_INSTRUCTIONS TO FOLLOW_:
An exact restatement is required. Cover only the lines of the records from the first through the line with "2022 (28, 2533)", and skip pictures.

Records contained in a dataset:
- - -

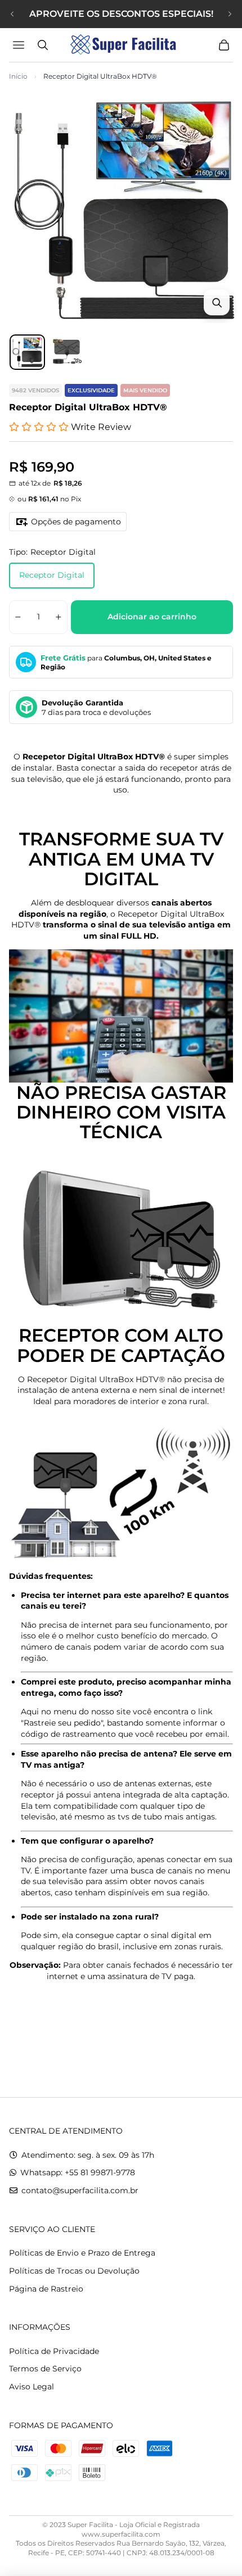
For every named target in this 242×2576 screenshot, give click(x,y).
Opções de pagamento (76, 522)
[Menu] (20, 45)
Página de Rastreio (46, 2289)
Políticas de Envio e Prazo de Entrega (82, 2253)
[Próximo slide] (229, 14)
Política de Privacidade (54, 2351)
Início (18, 76)
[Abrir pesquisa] (42, 45)
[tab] (27, 352)
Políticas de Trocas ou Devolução (74, 2271)
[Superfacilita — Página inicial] (121, 45)
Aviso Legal (31, 2387)
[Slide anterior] (12, 14)
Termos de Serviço (45, 2369)
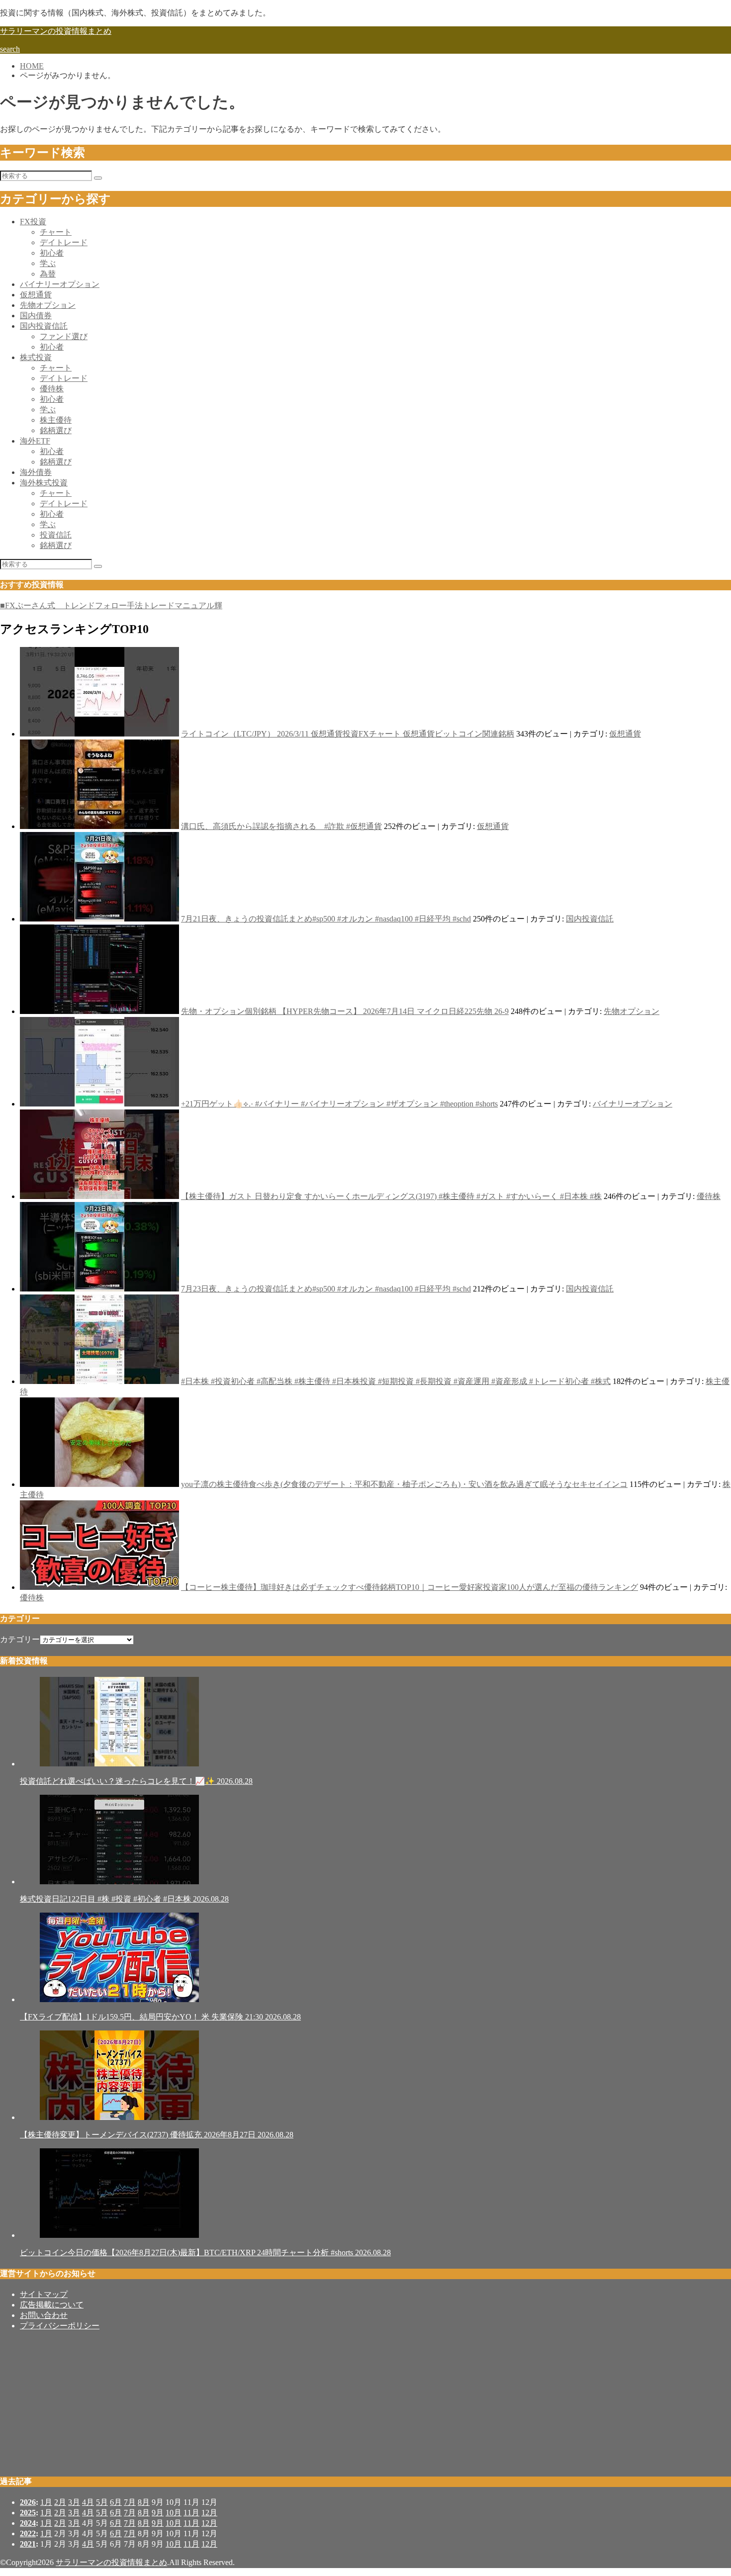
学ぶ (48, 263)
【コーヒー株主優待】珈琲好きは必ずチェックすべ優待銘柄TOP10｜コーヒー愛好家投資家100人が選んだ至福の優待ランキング (409, 1587)
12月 (209, 2512)
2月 (60, 2502)
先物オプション (48, 305)
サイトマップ (44, 2294)
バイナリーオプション (59, 284)
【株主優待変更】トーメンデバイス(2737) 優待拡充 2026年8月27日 (156, 2134)
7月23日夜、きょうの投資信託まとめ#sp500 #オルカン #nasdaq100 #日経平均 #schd (326, 1289)
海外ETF (35, 441)
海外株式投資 (44, 482)
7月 (130, 2502)
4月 (88, 2502)
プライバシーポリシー (59, 2325)
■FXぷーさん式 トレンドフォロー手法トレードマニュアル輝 (111, 605)
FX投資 (33, 221)
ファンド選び (64, 336)
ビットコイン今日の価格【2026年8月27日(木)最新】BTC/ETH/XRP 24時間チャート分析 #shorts (205, 2252)
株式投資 (36, 357)
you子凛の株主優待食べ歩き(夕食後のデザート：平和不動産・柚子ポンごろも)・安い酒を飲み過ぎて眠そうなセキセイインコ (404, 1484)
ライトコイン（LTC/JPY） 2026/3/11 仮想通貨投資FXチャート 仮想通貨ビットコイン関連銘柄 (347, 734)
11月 (191, 2512)
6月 (116, 2502)
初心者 (52, 253)
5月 (102, 2502)
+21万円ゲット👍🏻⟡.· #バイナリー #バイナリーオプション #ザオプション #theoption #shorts (339, 1104)
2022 (28, 2533)
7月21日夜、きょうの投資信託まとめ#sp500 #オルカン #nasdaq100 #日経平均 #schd (326, 919)
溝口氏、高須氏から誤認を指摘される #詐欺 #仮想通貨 (281, 826)
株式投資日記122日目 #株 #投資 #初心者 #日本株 (124, 1899)
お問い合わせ (44, 2315)
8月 (144, 2502)
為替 (48, 274)
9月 (158, 2512)
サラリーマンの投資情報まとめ (55, 31)
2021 (28, 2544)
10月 (174, 2512)
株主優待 (56, 420)
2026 (28, 2502)
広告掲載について (52, 2304)
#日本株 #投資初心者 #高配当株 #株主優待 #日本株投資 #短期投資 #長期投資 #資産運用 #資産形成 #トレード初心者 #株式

- - -

_FINAL ANSWER_:
For every named target in this 242×2576 screenshot, give click(x,y).
Opções de pagamento (76, 522)
[Menu] (20, 45)
Página de Rastreio (46, 2289)
Políticas de Envio e Prazo de Entrega (82, 2253)
[Próximo slide] (229, 14)
Política de Privacidade (54, 2351)
Início (18, 76)
[Abrir pesquisa] (42, 45)
[tab] (27, 352)
Políticas de Trocas ou Devolução (74, 2271)
[Superfacilita — Página inicial] (121, 45)
Aviso Legal (31, 2387)
[Slide anterior] (12, 14)
Termos de Serviço (45, 2369)
学ぶ (48, 263)
【コーヒー株主優待】珈琲好きは必ずチェックすべ優待銘柄TOP10｜コーヒー愛好家投資家100人が選んだ至福の優待ランキング (409, 1587)
12月 (209, 2512)
2月 (60, 2502)
先物オプション (48, 305)
サイトマップ (44, 2294)
バイナリーオプション (59, 284)
【株主優待変更】トーメンデバイス(2737) 優待拡充 2026年8月27日 (156, 2134)
7月23日夜、きょうの投資信託まとめ#sp500 #オルカン #nasdaq100 #日経平均 #schd (326, 1289)
海外ETF (35, 441)
海外株式投資 (44, 482)
7月 (130, 2502)
4月 (88, 2502)
プライバシーポリシー (59, 2325)
■FXぷーさん式 トレンドフォロー手法トレードマニュアル輝 (111, 605)
FX投資 (33, 221)
ファンド選び (64, 336)
ビットコイン今日の価格【2026年8月27日(木)最新】BTC/ETH/XRP 24時間チャート分析 #shorts (205, 2252)
株式投資 (36, 357)
you子凛の株主優待食べ歩き(夕食後のデザート：平和不動産・柚子ポンごろも)・安い酒を飲み過ぎて眠そうなセキセイインコ (404, 1484)
ライトコイン（LTC/JPY） 2026/3/11 仮想通貨投資FXチャート 仮想通貨ビットコイン関連銘柄 (347, 734)
11月 (191, 2512)
6月 (116, 2502)
初心者 (52, 253)
5月 (102, 2502)
+21万円ゲット👍🏻⟡.· #バイナリー #バイナリーオプション #ザオプション #theoption #shorts (339, 1104)
2022 (28, 2533)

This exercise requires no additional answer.